### [SUPPLIED DATA]

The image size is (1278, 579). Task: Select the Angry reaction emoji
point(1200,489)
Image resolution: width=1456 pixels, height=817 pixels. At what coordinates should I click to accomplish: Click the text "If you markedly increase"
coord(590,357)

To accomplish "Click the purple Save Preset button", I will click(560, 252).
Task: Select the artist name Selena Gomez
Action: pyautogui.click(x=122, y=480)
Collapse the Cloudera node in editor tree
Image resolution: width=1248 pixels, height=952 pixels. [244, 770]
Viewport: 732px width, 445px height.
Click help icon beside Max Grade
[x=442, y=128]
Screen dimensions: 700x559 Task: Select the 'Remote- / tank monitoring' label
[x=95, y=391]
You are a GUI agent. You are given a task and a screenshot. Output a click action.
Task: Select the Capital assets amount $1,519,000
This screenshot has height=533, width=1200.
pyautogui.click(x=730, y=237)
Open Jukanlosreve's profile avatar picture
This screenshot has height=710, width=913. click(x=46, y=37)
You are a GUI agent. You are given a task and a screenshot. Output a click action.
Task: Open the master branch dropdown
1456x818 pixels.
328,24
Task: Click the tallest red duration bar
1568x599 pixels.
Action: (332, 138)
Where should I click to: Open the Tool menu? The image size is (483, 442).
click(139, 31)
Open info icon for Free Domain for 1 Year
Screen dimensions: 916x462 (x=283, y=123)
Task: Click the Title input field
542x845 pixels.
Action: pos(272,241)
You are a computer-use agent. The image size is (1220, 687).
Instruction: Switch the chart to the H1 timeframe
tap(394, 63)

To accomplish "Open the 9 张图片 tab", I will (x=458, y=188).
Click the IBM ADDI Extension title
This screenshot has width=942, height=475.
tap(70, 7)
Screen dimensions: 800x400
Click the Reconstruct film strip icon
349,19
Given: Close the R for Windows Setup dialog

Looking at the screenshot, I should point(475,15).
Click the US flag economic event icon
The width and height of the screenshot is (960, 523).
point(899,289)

### [EXERCISE]
Exact copies of the lines from the one holding "Instruction: Switch the" to the end of the entries are all that should be written.

### [RESPONSE TO THE EXERCISE]
Instruction: Switch the chart to the H1 timeframe
tap(394, 63)

To accomplish "Open the 9 张图片 tab", I will (x=458, y=188).
Click the IBM ADDI Extension title
This screenshot has width=942, height=475.
tap(70, 7)
Screen dimensions: 800x400
Click the Reconstruct film strip icon
349,19
Given: Close the R for Windows Setup dialog

Looking at the screenshot, I should point(475,15).
Click the US flag economic event icon
The width and height of the screenshot is (960, 523).
point(899,289)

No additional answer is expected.